[Data for locating words and elements]
* Start *

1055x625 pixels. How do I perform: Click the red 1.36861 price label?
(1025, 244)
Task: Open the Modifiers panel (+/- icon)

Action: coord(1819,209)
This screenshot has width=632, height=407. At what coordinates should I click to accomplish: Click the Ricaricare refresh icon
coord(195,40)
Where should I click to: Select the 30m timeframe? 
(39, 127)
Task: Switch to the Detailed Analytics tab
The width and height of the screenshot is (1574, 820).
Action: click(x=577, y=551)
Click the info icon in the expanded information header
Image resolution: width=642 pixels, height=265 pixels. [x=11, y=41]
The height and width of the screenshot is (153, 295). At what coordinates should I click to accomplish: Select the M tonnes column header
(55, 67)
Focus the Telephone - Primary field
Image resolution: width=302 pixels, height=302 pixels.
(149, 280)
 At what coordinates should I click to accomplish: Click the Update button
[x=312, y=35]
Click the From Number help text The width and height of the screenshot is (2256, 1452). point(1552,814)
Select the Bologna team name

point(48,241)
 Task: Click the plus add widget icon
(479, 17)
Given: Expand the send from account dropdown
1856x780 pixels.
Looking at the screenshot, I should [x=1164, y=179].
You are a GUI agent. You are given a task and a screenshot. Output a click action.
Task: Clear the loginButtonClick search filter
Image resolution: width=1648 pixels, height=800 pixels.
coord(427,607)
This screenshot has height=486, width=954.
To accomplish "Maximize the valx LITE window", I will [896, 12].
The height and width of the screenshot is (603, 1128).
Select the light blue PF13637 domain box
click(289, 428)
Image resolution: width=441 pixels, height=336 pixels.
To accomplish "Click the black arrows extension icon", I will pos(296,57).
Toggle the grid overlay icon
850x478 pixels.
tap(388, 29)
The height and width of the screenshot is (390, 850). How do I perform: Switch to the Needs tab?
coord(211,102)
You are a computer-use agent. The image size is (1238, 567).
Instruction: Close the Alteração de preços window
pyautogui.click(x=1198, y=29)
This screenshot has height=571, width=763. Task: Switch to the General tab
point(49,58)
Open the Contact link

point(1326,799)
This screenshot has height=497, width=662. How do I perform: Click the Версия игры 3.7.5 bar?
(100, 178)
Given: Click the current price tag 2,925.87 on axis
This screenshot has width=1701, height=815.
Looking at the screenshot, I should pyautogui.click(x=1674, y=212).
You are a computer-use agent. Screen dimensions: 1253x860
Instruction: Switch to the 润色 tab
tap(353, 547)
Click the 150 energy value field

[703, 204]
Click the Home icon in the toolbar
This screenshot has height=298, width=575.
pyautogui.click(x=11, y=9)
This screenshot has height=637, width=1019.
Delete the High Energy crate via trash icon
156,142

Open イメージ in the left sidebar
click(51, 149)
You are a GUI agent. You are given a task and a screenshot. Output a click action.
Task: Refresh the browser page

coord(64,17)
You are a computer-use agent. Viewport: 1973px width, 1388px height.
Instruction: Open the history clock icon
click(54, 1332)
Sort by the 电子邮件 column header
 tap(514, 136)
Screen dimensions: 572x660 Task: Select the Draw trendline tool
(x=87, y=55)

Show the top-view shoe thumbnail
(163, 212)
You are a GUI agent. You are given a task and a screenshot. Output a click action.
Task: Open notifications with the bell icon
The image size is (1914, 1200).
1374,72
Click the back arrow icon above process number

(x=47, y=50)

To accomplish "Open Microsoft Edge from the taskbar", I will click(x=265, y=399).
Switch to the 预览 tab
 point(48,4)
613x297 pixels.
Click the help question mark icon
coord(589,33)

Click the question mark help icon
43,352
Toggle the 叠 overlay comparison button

* End *

- Problem to work on
Write out every one of the records above, with nothing changed, left out or added.

- Full solution
1055x625 pixels. How do I perform: Click the red 1.36861 price label?
(1025, 244)
Task: Open the Modifiers panel (+/- icon)

Action: coord(1819,209)
This screenshot has width=632, height=407. At what coordinates should I click to accomplish: Click the Ricaricare refresh icon
coord(195,40)
Where should I click to: Select the 30m timeframe? 
(39, 127)
Task: Switch to the Detailed Analytics tab
The width and height of the screenshot is (1574, 820).
Action: click(x=577, y=551)
Click the info icon in the expanded information header
Image resolution: width=642 pixels, height=265 pixels. [x=11, y=41]
The height and width of the screenshot is (153, 295). At what coordinates should I click to accomplish: Select the M tonnes column header
(55, 67)
Focus the Telephone - Primary field
Image resolution: width=302 pixels, height=302 pixels.
(149, 280)
 At what coordinates should I click to accomplish: Click the Update button
[x=312, y=35]
Click the From Number help text The width and height of the screenshot is (2256, 1452). point(1552,814)
Select the Bologna team name

point(48,241)
 Task: Click the plus add widget icon
(479, 17)
Given: Expand the send from account dropdown
1856x780 pixels.
Looking at the screenshot, I should [x=1164, y=179].
You are a GUI agent. You are given a task and a screenshot. Output a click action.
Task: Clear the loginButtonClick search filter
Image resolution: width=1648 pixels, height=800 pixels.
coord(427,607)
This screenshot has height=486, width=954.
To accomplish "Maximize the valx LITE window", I will [896, 12].
The height and width of the screenshot is (603, 1128).
Select the light blue PF13637 domain box
click(289, 428)
Image resolution: width=441 pixels, height=336 pixels.
To accomplish "Click the black arrows extension icon", I will pos(296,57).
Toggle the grid overlay icon
850x478 pixels.
tap(388, 29)
The height and width of the screenshot is (390, 850). How do I perform: Switch to the Needs tab?
coord(211,102)
You are a computer-use agent. The image size is (1238, 567).
Instruction: Close the Alteração de preços window
pyautogui.click(x=1198, y=29)
This screenshot has height=571, width=763. Task: Switch to the General tab
point(49,58)
Open the Contact link

point(1326,799)
This screenshot has height=497, width=662. How do I perform: Click the Версия игры 3.7.5 bar?
(100, 178)
Given: Click the current price tag 2,925.87 on axis
This screenshot has width=1701, height=815.
Looking at the screenshot, I should pyautogui.click(x=1674, y=212).
You are a computer-use agent. Screen dimensions: 1253x860
Instruction: Switch to the 润色 tab
tap(353, 547)
Click the 150 energy value field

[703, 204]
Click the Home icon in the toolbar
This screenshot has height=298, width=575.
pyautogui.click(x=11, y=9)
This screenshot has height=637, width=1019.
Delete the High Energy crate via trash icon
156,142

Open イメージ in the left sidebar
click(51, 149)
You are a GUI agent. You are given a task and a screenshot. Output a click action.
Task: Refresh the browser page

coord(64,17)
You are a computer-use agent. Viewport: 1973px width, 1388px height.
Instruction: Open the history clock icon
click(54, 1332)
Sort by the 电子邮件 column header
 tap(514, 136)
Screen dimensions: 572x660 Task: Select the Draw trendline tool
(x=87, y=55)

Show the top-view shoe thumbnail
(163, 212)
You are a GUI agent. You are given a task and a screenshot. Output a click action.
Task: Open notifications with the bell icon
The image size is (1914, 1200).
1374,72
Click the back arrow icon above process number

(x=47, y=50)

To accomplish "Open Microsoft Edge from the taskbar", I will click(x=265, y=399).
Switch to the 预览 tab
 point(48,4)
613x297 pixels.
Click the help question mark icon
coord(589,33)

Click the question mark help icon
43,352
Toggle the 叠 overlay comparison button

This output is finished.